The model is composed of several stacked layers of ANNs. The first BD-LSTM network extracts latent features from the multiple metric data streams describing pilot behavior. The second BD-LSTM network extracts latent features from the metric data stream describing aircraft movement, and the third BD-LSTM network extracts higher level features describing the operational environment. These layers are stacked with a final neural network layer to predict pilot disengagement level and events, depicted schematically in Fig. 5. The states of the internal layers of these BD-LSTM networks are then used as the input into a separate recommendation model to predict the most appropriate adaptation in a given context. The recommendation model layer is a CNN network, which will be trained using the labeled data set from the pilot trials.

Fig. 5.
figure 5

Adaptation recommendation stacked neural network architecture

5 Conclusions

We have concluded data collection and will present our results from the machine learning model development during the conference. A formative evaluation using Air Force instructor pilots to provide feedback to OMEGA’s recommendations will immediately follow the model development. Simulations enhanced with VR provides immersive training that promises to advance learning outcomes and retention. A key factor in achieving positive results is learner engagement, which is more challenging to assess than directly observable or objectively measurable factors. In some instances, the VR environment itself can obscure cues relevant to learning engagement from instructor view. OMEGA addresses this gap by using machine learning models to develop predictive associations between simulation events and learner actions on the one hand, and learner engagement on the other.

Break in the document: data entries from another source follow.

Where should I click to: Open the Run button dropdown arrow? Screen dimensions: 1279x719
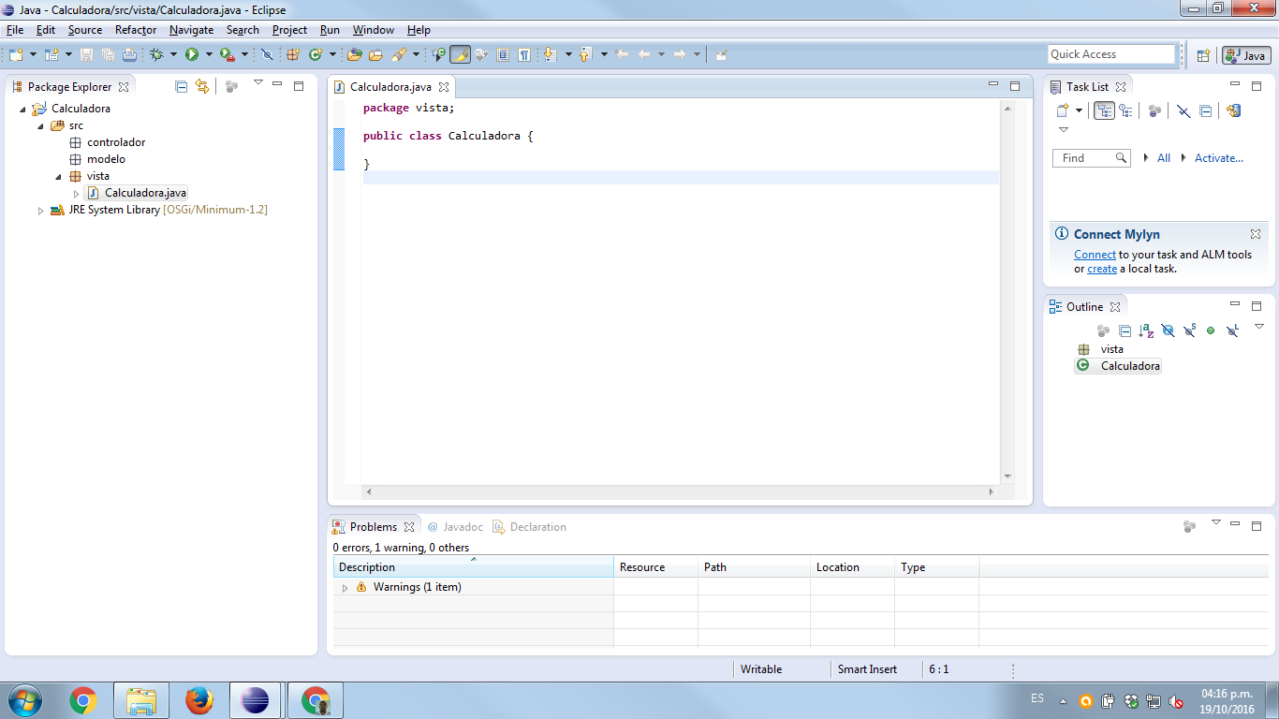(208, 54)
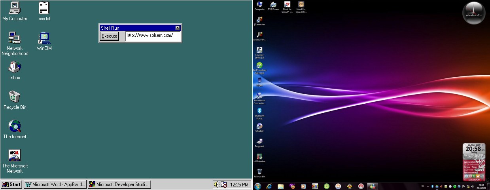
Task: Open the Windows 95 Start button
Action: coord(11,184)
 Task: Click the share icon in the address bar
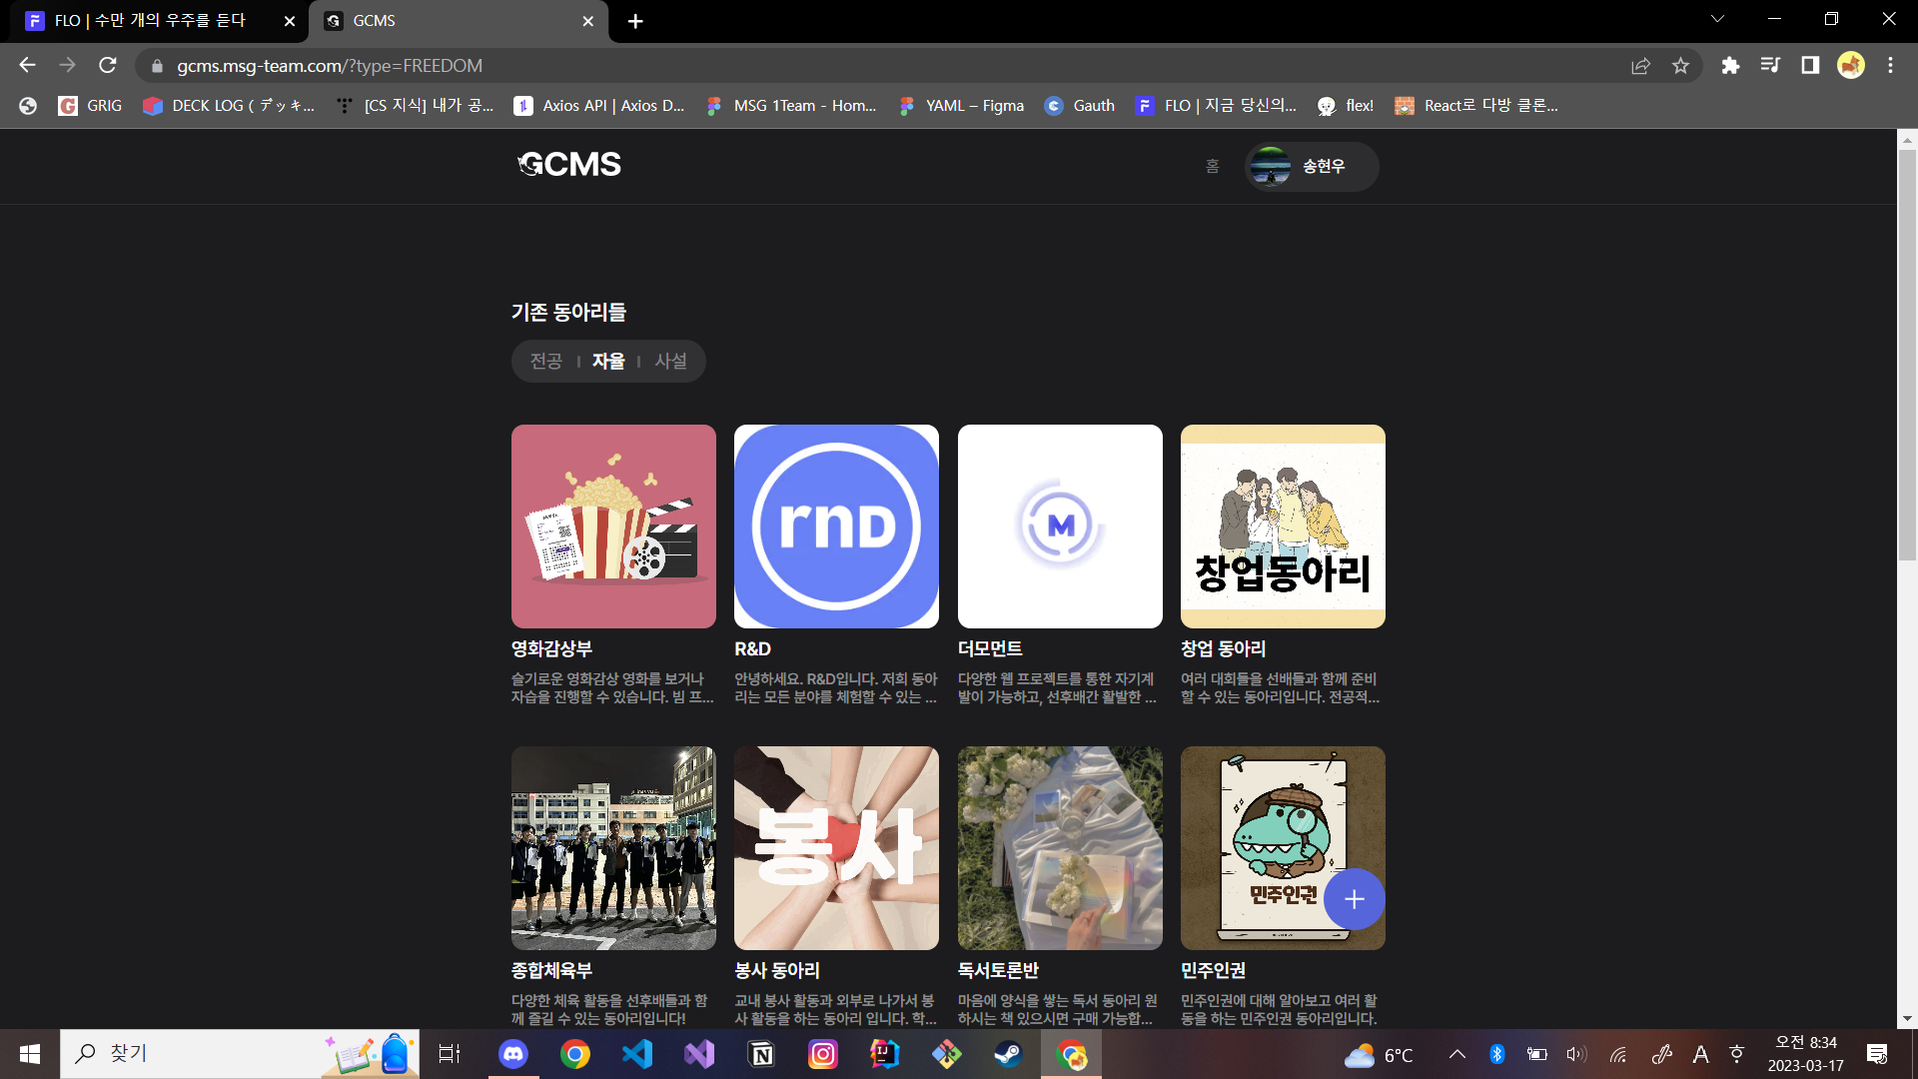1640,65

OMEGA also incorporates a model of adaptive interventions to remedy engagement lapses, and employs machine learning to develop associations between the context and environment of the engagement lapse and the optimal intervention to recommend.

Our results will provide concept validation to establish more general-purpose, service-oriented appliance that client learning applications can employ for detecting lapses in engagement and motivation, and for recommending adaptive interventions. OMEGA can thus address a need, across the service branches, to ensure that simulation-based training, and training incorporating VR, results in engaged and motivated warriors, using adaptive instruction and providing data to help training managers track the efficacy of new technologies and paradigms.